Another Palestine solidarity demonstration is scheduled in Chicago on Jerusalem Day, 25 July.
Comments
The march in London 19/07/14
Permalink Afshan Bakht replied on
I just want to inform you the BBC network Chanel had dampened down the actual number of people protested on that day. So therefore it would look like it was not so big. It was not 15,000 but the actual number of people came out on that day was 250,000 it made the whole of central London stood still, we stopped traffic completly. I just want to put it out there. I was part of the protestors on that day.
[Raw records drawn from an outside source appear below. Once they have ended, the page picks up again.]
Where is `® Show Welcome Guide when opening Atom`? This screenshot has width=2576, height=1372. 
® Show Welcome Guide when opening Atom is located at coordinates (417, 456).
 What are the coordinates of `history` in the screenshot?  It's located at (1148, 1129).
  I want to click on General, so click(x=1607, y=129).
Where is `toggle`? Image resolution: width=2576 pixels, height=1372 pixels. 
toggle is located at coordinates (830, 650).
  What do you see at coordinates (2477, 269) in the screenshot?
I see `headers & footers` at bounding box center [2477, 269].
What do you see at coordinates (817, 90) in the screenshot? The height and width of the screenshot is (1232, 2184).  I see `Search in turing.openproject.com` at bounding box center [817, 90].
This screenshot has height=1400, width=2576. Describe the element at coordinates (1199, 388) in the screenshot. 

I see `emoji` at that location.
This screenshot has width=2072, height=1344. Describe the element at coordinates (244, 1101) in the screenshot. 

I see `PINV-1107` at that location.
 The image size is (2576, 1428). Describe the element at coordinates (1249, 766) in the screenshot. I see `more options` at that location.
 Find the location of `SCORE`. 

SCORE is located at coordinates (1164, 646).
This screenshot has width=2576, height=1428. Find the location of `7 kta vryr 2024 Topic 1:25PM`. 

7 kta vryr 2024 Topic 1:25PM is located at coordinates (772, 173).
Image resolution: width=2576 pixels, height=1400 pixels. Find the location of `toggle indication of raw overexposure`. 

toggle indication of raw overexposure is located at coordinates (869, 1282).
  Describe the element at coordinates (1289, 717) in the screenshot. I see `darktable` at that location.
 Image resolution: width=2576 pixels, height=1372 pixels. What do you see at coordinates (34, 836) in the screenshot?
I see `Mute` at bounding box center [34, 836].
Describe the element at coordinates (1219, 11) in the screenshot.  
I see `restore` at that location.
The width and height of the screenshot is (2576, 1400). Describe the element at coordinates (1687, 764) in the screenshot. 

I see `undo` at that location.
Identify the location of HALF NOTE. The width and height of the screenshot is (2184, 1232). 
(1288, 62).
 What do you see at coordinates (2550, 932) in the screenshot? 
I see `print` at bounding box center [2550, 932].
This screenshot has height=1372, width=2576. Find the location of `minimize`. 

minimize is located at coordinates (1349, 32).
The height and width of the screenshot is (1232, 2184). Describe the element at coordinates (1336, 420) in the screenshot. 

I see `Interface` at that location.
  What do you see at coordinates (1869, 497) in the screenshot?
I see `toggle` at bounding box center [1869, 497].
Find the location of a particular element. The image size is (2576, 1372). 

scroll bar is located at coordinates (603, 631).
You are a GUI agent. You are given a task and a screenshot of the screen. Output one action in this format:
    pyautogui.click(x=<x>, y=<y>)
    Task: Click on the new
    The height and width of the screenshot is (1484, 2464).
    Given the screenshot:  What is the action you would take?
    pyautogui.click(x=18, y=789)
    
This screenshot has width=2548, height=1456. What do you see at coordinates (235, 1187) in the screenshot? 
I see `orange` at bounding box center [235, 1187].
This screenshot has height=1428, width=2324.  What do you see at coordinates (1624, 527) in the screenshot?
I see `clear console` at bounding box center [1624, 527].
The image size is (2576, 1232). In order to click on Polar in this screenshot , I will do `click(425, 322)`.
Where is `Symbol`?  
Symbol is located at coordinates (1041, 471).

If the American government is
Permalink maggie replied on
If the American government is unwilling to do the right thing to contain the blatant war crimes of Israel, then it falls to the public to do the job of boycotting, divesting, and sanctioning Israel. Street protests are good but protest also to the media about the unfair coverage, the Israeli propaganda that gets served up by the news media as fact, and the grotesque use of zionist Jews and even American Jews holding Israeli citizenship to "report" on the attack on Gaza. Protest to CNN for using Wolf Blitzer, an avowed zionist now on assignment to report from Jerusalem whatever Netanyahu tells him to say. Protest to NBC and MSNBC for firing reporters who actually speak the truth about what is happening and for using Andrea Mitchell, a Jewish American who holds Israeli citizenship, to govern what can and cannot be reported about the facts on the ground in Gaza. BDS. Boycott, divest, sanction. Protest to your state for buying Israeli bonds. Protest to your labor union or university for investing your pension funds in Israeli interests. Do your part to end this savagery.